# Creating Jittered Scatterplots in BI Office 6

by Tim Andrews , Power User of BI Office

When tasked with visualizing a relationship between a continuous and more discrete variable, a jittered scatterplot can be a necessary evil. Used regularly by many analysts, the jittering effect is built into the ggplot2 library in R. By plotting the MPG dataset in R (cylinder count by highway MPG), we can quickly see that data points are lying directly on top of each other, masking information about the number of observations and highway MPG clusters. The jittering effect provides more clarity.

A similar effect can be accomplished in BI Office 6 by using custom calculated measures and MDX. Using the same MPG dataset, we are able to render a scattlerplot in BI Office. This scatterplot suffers from the same design challenges as the first R plot – much of the interesting information is masked on the x axis when we use an integer value such as the number of cylinders. We can clearly see that we have many observations for 4, 6, and 8-cylinder engines, along with probably fewer 5-cylinder engines. We don’t have a good read on exactly how many cars we are measuring, or if there are clusters against certain MPG levels.

## The Solution: A New Calculated Measure

The solution requires us to create a new calculated measure for cylinder count – and introduce some random noise to the exact value in order to horizontally spread our data points. My implementation also contains an optional variable to allow the analyst or end-user to alter the severity of the jitter.

--Random number between our MIN and MAX jitter, AS a percentage

((( [Variable].[!##Cylinder Jitter##!] - ( [Variable].[!##Cylinder Jitter##!] * -1)) * RND(RANK([Mpg].[car].CURRENTMEMBER, [Mpg].[car].ALLMEMBERS)) + ( [Variable].[!##Cylinder Jitter##!] * -1))

*

--Multiply the random number by the average of all cylinders to capture the offset

AVG([Mpg].[car].[All].CHILDREN * [Measures].[Avg cyl] ))

+

--Add the offset to our cylinder VALUE

[Measures].[Avg cyl]

To explain what’s happening in the calculation, let’s start at the beginning.

First, a random number between an upper and lower limit is generated. The standard VBA/MDX Rnd() function is utilized. In my example, I am using a variable and the negative of the variable to determine the upper and lower limits for the jitter. My default for the variable is .05, as I am expressing the jitter as a percentage. The limits could be hard-coded if desired. Since the Rnd function returns the same number for all rows in a cellset, a unique number for each member is generated with the RANK statement and passed in as a seed value. Thanks to Tomislav Piasevoli's BI Blog for the idea for generating unique random numbers per row: http://tomislav.piasevoli.com/category/mdx/.
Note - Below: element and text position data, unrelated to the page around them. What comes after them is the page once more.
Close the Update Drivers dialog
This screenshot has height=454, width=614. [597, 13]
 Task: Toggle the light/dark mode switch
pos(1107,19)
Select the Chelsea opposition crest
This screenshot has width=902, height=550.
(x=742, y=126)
Next, the random number is multiplied by the average cylinder count for all cars in the dataset, providing a random offset. This is an important step as it ensures a uniform jitter pattern across all cylinder counts. If the percentage was used individually against 4 and 8-cylinder engines, the spread would appear non-uniform.

Lastly, the result of the first two steps is added to the actual cylinder value to incorporate the offset.

As an added bonus, I altered the format for the new calculation to display the name of the cylinder metric along the x-axis (the format expression being “0 cyl”).

Here is the final result. Note the jitter variable control above the plot. Using a random jitter of +/- 4%, the scatterplot now provides more useful information, and we can quickly see clusters emerge, such as the 25 to 30-MPG range for 4-cylinder engines.